The Molcajete project: where Arduino meets FreeRTOS

It’s ready the bundle in which you can program your Arduino apps using the FreeRTOS kernel. You can download it from

The Molcajete project

From the README.txt file:

The Molcajete project by Xavier R

OVERVIEW

The aim of this project is to program Arduino apps using the world’s most downloaded real time kernel, FreeRTOS, in a terminal through Arduino-mk makefile.

In fact, this project is kind of a FreeRTOS port for the ATMEGA328 chip so that it can be used in the Arduino platform. The client of this project MUST provide the several hooks that FreeRTOS needs to run. It’s assumed that the client has knowledged of what FreeRTOS is about, and in general, what a kernel is, and why and how it’s used.

Two examples are provided: The classical one that implements two tasks in a dynamic fashion in order to test the system. The other example does the same but with static tasks.

This port uses the standard malloc and free implementations for AVR when using dynamic tasks. For reliable embedded systems it’s recommended not to abuse in the creation and deletion of tasks in the heap. If the client chooses this way it’s recommended to create all tasks at once at the global space and to avoid any task deletion. Even better if static tasks are used as they are already enabled in the kernel (since FreeRTOS 9.0).

The system tick is fixed at 1 millisecond after the AVR’s T0 timer. Tickless and/or low-power modes have not been tested yet.

SKETCHES

I don’t provide any sketches. Everything I do I do it in a terminal. But you can contribute with some!

OPERATING SYSTEM

For now this project only works on 64 bits Linux boxes. Later I’ll try to create a patch file so you can apply it to your already Arduino installation.

CONFIGURATION

Two files need to be edited in order to configure each project:

  1. Makefile. There is one makefile per project. In this the client configures stuff related to Arduino.
  2. FreeRTOSconfig.h. There is one FreeRTOS configuration file for ALL projects. In this the client configures stuff related to FreeRTOS. Having one global FreeRTOS configuration file is a bad idea. However, due to my lack of knowledge about paths and makefiles, this undesired behavior is all I have by now. Hope to fix it ASAP.

STACK SIZE

The stack size assigned to each task depends on many factors. FreeRTOS includes some schemes so that the client can choose the number that fits the most each project’s tasks. Such a number can also be chosen by heart, provided a good understanding of the task’s job.

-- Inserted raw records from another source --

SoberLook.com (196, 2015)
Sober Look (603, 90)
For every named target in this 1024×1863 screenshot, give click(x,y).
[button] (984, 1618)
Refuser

As mentioned earlier, the RAM should be asked for and given globally at the very start of the application. This is also true for static tasks. If dynamic tasks are used, then it’s recommended not to delete them; the heap might fragment and such situation isn’t good for reliable embedded systems.

PRIORITY LEVELS

Priority levels in FreeRTOS are implemented using a linked list. The more the priority levels, the more RAM it uses and more time is spent looking for the next task. Some projects use one priority level per task, while others share a priority level among several tasks. It depends totally on the project requirements.

I’ve written an article on how three priority levels fulfill the needs for a small systems using event-driven programming. The article can be reached at: https://bit.ly/2qoE2Kn

HOOKS

Some hook functions might be required for each project. The client MUST provide them. The number of hook functions, if some, depends on the FreeRTOS configuration.

MODIFIED FILES

I modified some files so that FreeRTOS can work along Arduino. If you are interested in study them, these are the files:

  • FreeRTOS side
    • port.c
  • Arduino side
    • wiring.c

Side effects

I’ve modified a little bit the optiboot bootloader, and this change is included in the bundle. If you don’t use it, then you have nothing to worry about. If you’re planning to burn the bootloader into your chips, you might want to check my modifications.

LICENSES

Each entity in this project might have its own licensing scheme. For details visit:

CONTRIBUTIONS

All contributions are welcome: examples, sketches, testing in boards other than UNO or Leonardo, testing in OSs other than Linux, etc. I’m NOT asking for money. I’ve done this little contribution due to my love for embedded systems and my beliefs on the open source and open hardware movement.

You can reach me at fjrg76 at hotmail dot com and ingenieria at fjrg76 dot com.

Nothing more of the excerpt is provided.